_SUPPLIED MATERIAL_.
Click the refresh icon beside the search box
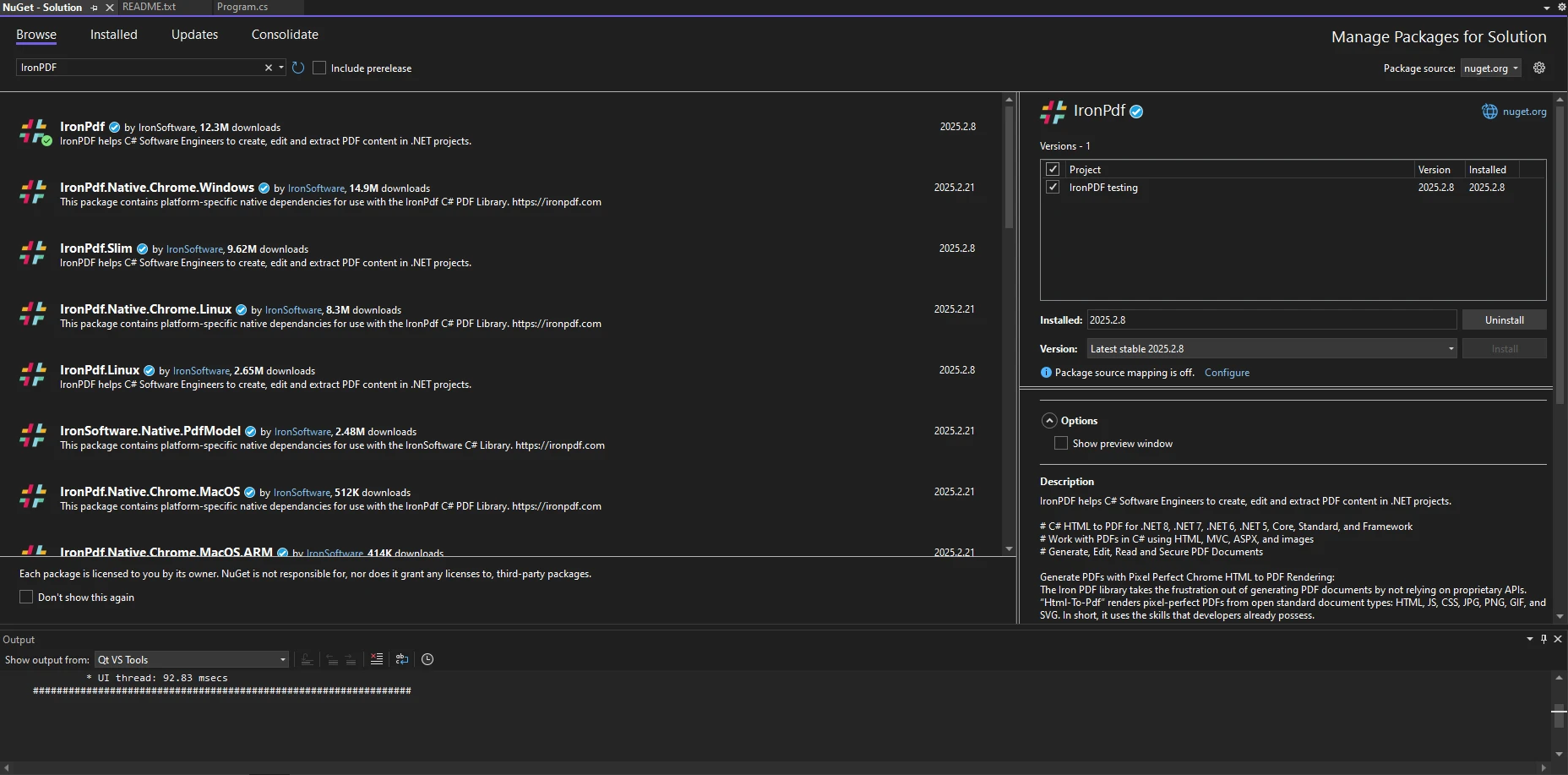This screenshot has width=1568, height=775. [298, 68]
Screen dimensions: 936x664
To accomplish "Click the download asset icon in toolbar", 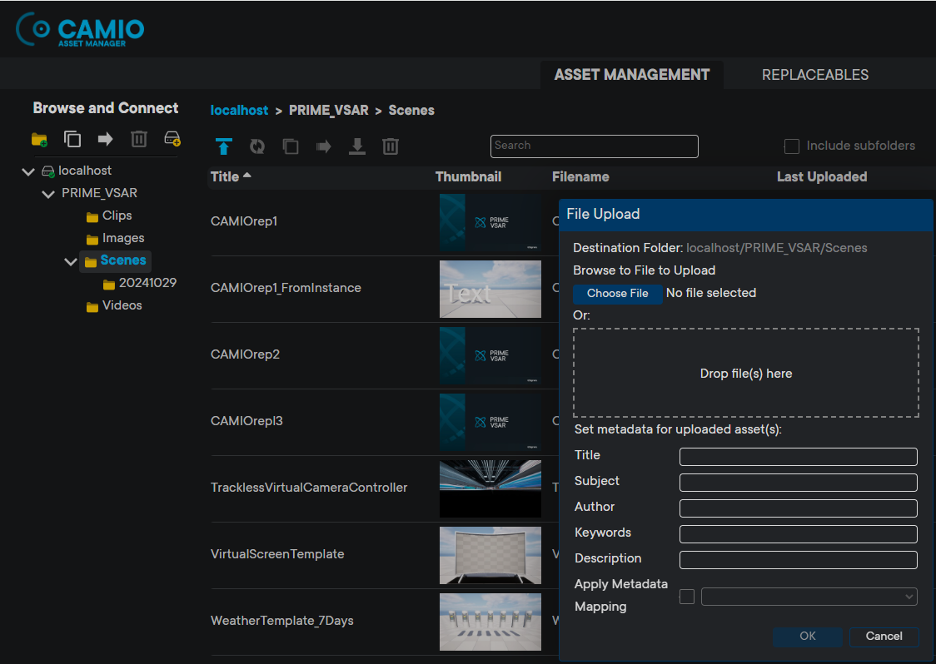I will [357, 147].
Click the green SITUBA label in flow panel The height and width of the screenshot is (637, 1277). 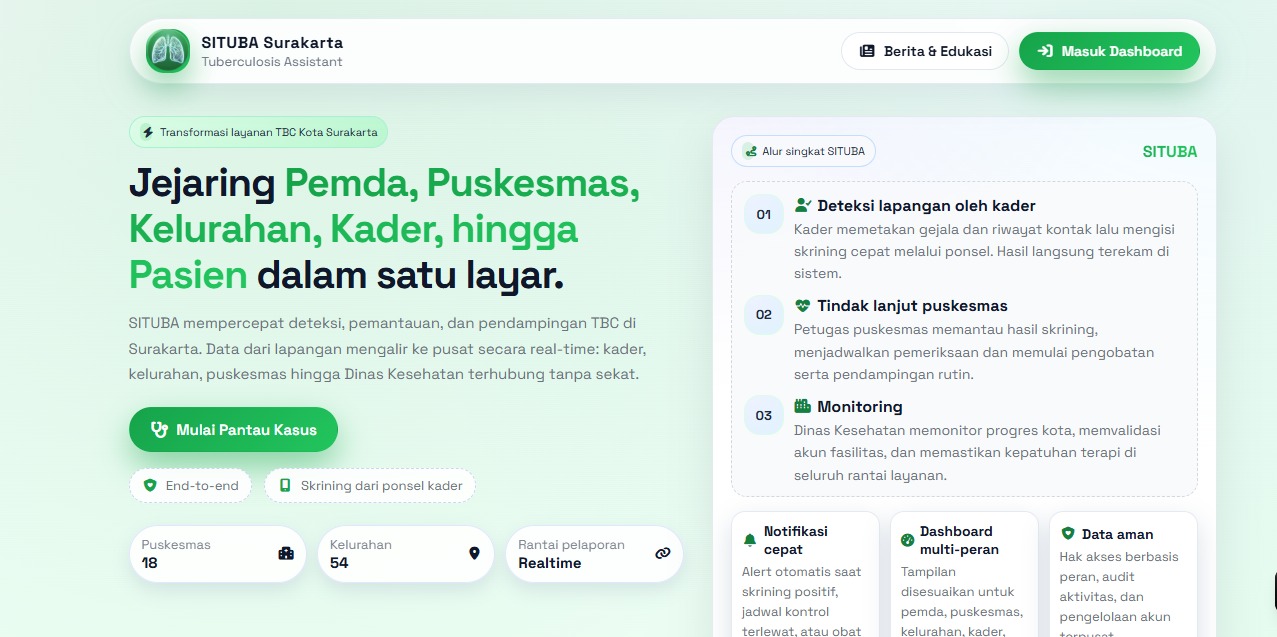(1169, 152)
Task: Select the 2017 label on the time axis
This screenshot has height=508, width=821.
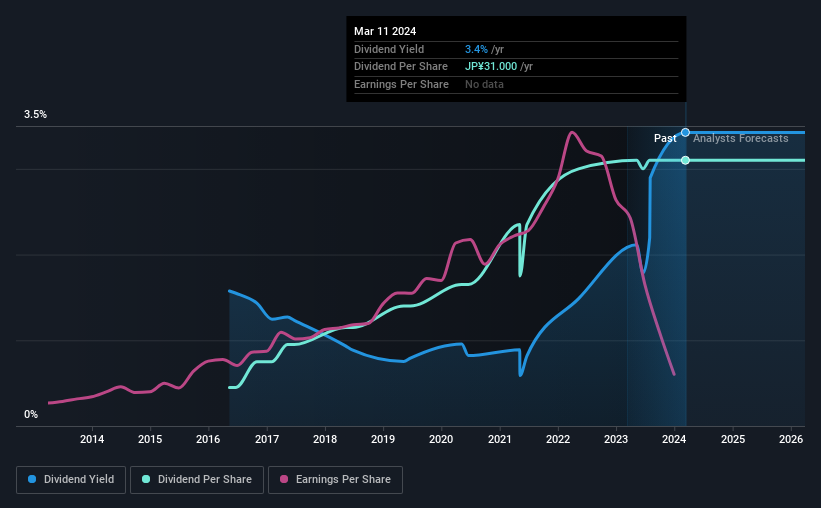Action: [267, 439]
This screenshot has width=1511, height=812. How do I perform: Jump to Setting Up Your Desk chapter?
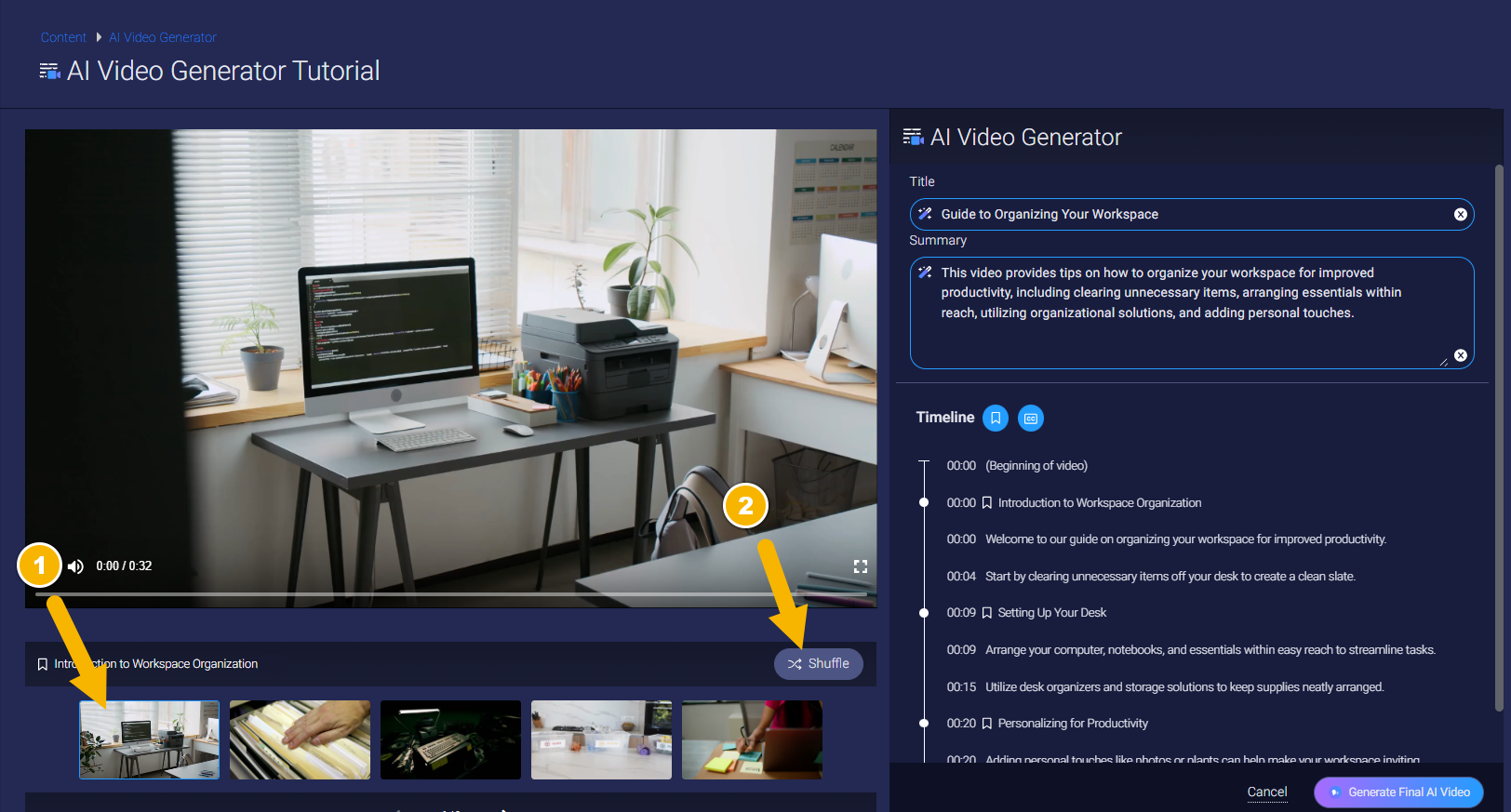coord(1051,613)
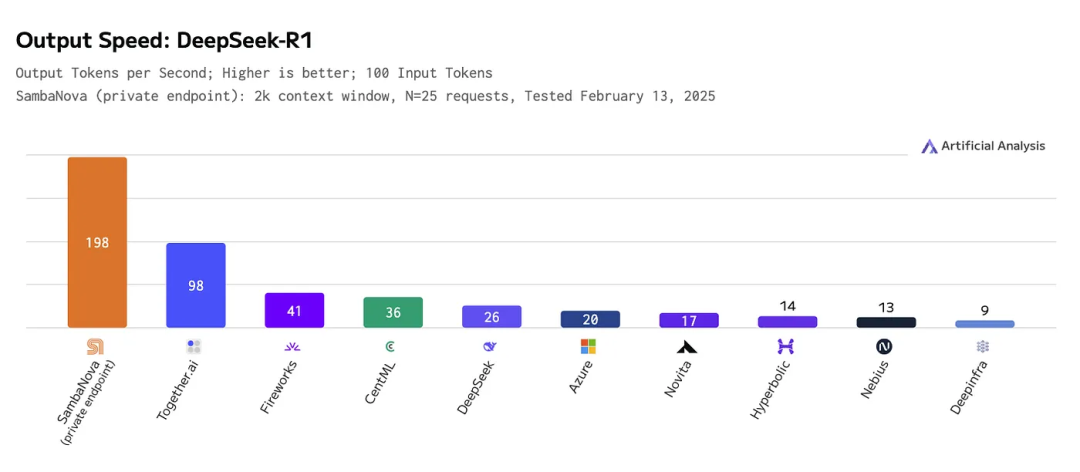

_ABOUT THIS TASK_.
Please restate word for word the lines above, starting with the line that holds "This screenshot has height=508, width=821." and ending with the final line of the records, while leaving out pictures.

_RESULT OF THE EXERCISE_.
This screenshot has height=508, width=821.
Action: [267, 439]
This screenshot has width=1511, height=812. How do I perform: Jump to Setting Up Your Desk chapter?
coord(1051,613)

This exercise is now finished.